EL CAIRO, Egipto (EFE).- Las juezas egipcias se sentaron este sábado, por primera vez en la historia, en el estrado del Consejo de Estado de Egipto, después de que el pasado octubre casi un centenar de mujeres fueran designadas para acceder a los órganos judiciales superiores tras una larga lucha.
El jefe del Consejo de Estado, Mohamed Mahmud El Din, anunció que hoy han ejercido por primera vez algunas de las 98 mujeres que fueron designadas y que trabajarán "en los diversos departamentos de la Autoridad del Comisionado de Estado", según la agencia de noticias estatal egipcia MENA.
Asimismo, dijo que en el estrado se sentaron junto a otros jueces que dirigen las sesiones del Consejo de Estado.
"Las juezas aprobaron un curso intensivo de formación para adquirir tradiciones judiciales y habilidades del trabajo judicial, estudiaron expedientes y cómo conducir las sesiones, así como algunos temas relacionados con la seguridad nacional o la lucha contra la corrupción", según MENA.

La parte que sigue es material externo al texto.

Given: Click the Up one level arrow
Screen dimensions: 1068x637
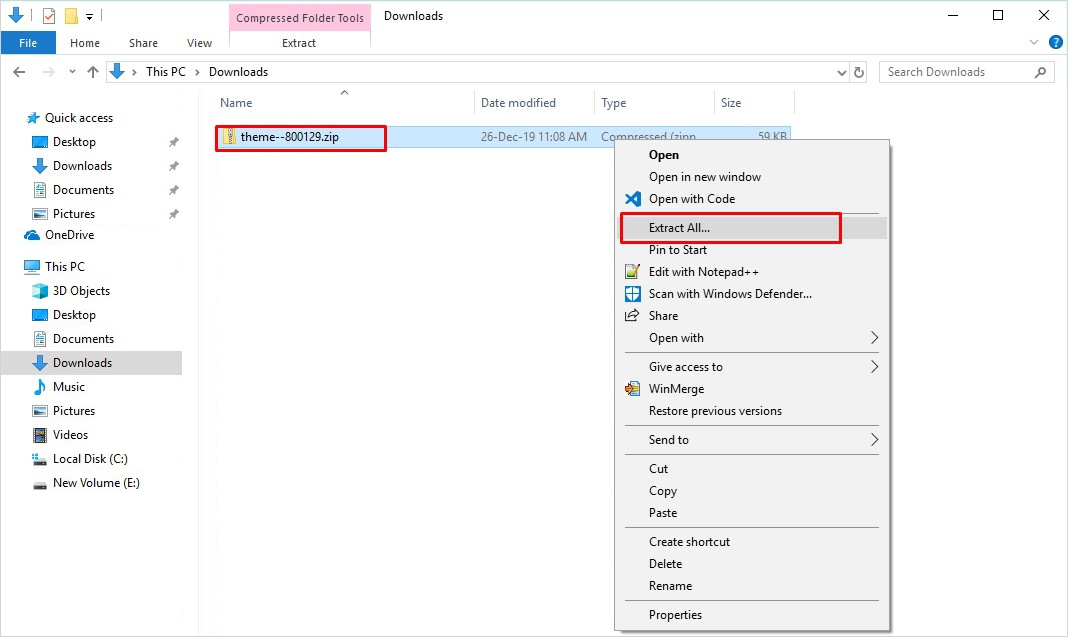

La presidenta del gubernamental Consejo Nacional para las Mujeres de Egipto, Maya Mursi, celebró en un comunicado este hito que, recordó, "coincide en marzo, el mes de las mujeres egipcias".
"El 5 de marzo de 2022 se ha convertido en un nuevo día histórico en las vidas de las mujeres egipcias (...) recogiendo los frutos de su lucha a los largo de 72 años", dijo Mursi en la nota.
El nombramiento en octubre de juezas para el Consejo de Estado se produjo después de que el presidente egipcio, Abdelfatah al Sisi, ordenara en marzo de 2021 abrir las puertas a las mujeres de los órganos judiciales superiores.
En 2014, se incluyó en la Constitución egipcia el acceso sin "discriminación" de la mujer a los cargos judiciales en el artículo 11, en un país donde representan menos de un 1% de la judicatura.
En los últimos años, varias iniciativas, como "Al Menasa Haqaha" (El estrado es un derecho para ella) de Omnia Gadalla, han empujado para que las juristas pudieran ocupar estos cargos, en los que estaban en la práctica vetadas.
Al Sisi ha adoptado varias medidas para integrar a las mujeres en diversos sectores laborales y para protegerlas de la lacra del acoso sexual, aunque en muchas ocasiones han sido medidas estéticas sin impacto en la vida de las egipcias, que hoy han visto cumplida una de las directrices del presidente.